Rationale for reliability incl. deficiencies:

guideline study

Data source

Materials and methods

Test guidelineopen allclose all

GLP compliance:

yes

Test type:

standard acute method

Limit test:

yes

Test material

Specific details on test material used for the study:

Substance identity: Javanol
Appereance: Liquid

Test animals

Species:

rat

Strain:

other: HanBrl: WIST (SPF)

Sex:

male/female

Details on test animals or test system and environmental conditions:

TEST ANIMALS
- Source: RCC Ltd - Biotechnology & Animal Breeding Division CH-4414 Füllinsdorf / Switzerand
- Age at study initiation:
Males: 9 weeks
Females: 12 weeks
- Weight at study initiation:
Males: 235.2 to 242.5 g
Females: 201.3 to 221.4 g
- Fasting period before study: NA
- Housing: individually in Makrolon type-3 cages
- Diet (e.g. ad libitum): Pelleted standard Kliba 3433, ad libitum
- Water (e.g. ad libitum):Community tap water from Itingen, ad libitum
- Acclimation period: 7 days under laboratories conditions


ENVIRONMENTAL CONDITIONS
- Temperature (°C): 22 +/- 3°C
- Humidity (%): 40-70%
- Air changes (per hr): 10-15
- Photoperiod (hrs dark / hrs light): 12

Administration / exposure

Type of coverage:

semiocclusive

Vehicle:

unchanged (no vehicle)

Details on dermal exposure:

TEST SITE
- Area of exposure: 24 hours before treatment the backs of the animals were clipped with an eletric clipper
- % coverage: 10% of total body surface
- Type of wrap if used: semi-occlusive dressing and fixed with an elastic adhesive bandage.

REMOVAL OF TEST SUBSTANCE
- Twenty-four hours after the application, the dressing was removed and the skin was flushed with lukewarm tap water and dried with disposable paper towels and the reaction sites were assessed.

TEST MATERIAL
- Amount applied (volume or weight with unit): 2000 mg/kg body weight

Duration of exposure:

24 hours

Doses:

2000 mg/kg body weight

No. of animals per sex per dose:

5

Control animals:

no

Details on study design:

Mortality/Viability:four times during test day 1 and once daily for surviving animals during days 2-15.
Body weights: on test day 1 (pre-administration), 8 and 15 for surviving animals.
Clinical signs: each animal was examined for changes in appearance and behaviour four times during day 1, and once daily for surviving animals during days 2-15.

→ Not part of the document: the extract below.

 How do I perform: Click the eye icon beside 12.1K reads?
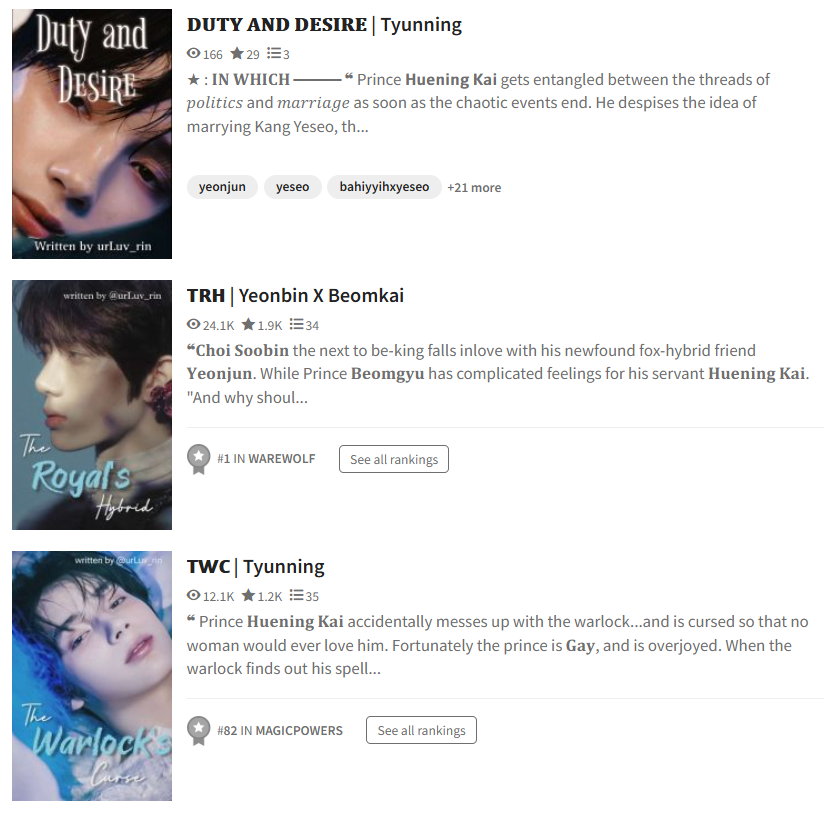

Necropsy: Necropsies were performed by experienced prosectors. At the end of observation period all animals were sacrificed by intraperitoneal injection of Narcoren at a dose of at least 2.0 ml/kg body weight. The animals were examined macroscopically and all abnormalities recorded. Thereafter, they were discarded.

Statistics:

No statistical analysis was used as no deaths occured.

Results and discussion

Mortality:

No deaths occurred during the study.

Clinical signs:

other: No systemic or local signs of toxicity were observed during the study period.

Gross pathology:

No macroscopic findings were observed at necropsy.

Applicant's summary and conclusion

Interpretation of results:

GHS criteria not met

Conclusions:

The median lethal dose of Javanol after a single dermal administration to rats of both sexes, observed over a period of 14 days is:
LD50 rat : greater than 2000 mg/kg body weight

Executive summary:

The acute dermal toxicity of the test material was assessed in five male and five female HanIbm: WIST (SPF) rats. The animals were dermally treated with undiluted Javanol at 2000 mg/kg bw. The test material was applied to the clipped skin (backs) of the rats and covered with semi-occlusive dressing for 24 hours. After the 24hr exposure period, the skin was flused with water and the site assessed for reactions and the animals were observed over a 14 -day period. The animals examined for clinical signs four times during day 1 and once daily during days 2 -15, along with mortality/viability

Body weights were recorded on day 1 prior to administration and on days 8 and 15. At termination, all animals were necropsied and examined macroscopically. No deaths occured during the study and no systemic or local signs of toxicity observed during the observation period. The body weight of the animals was within the range commonly recorded for this strain and age. No macroscopic findings were observed at necropsy. The LD50 for this study was greater than 2000 mg/kg body weight.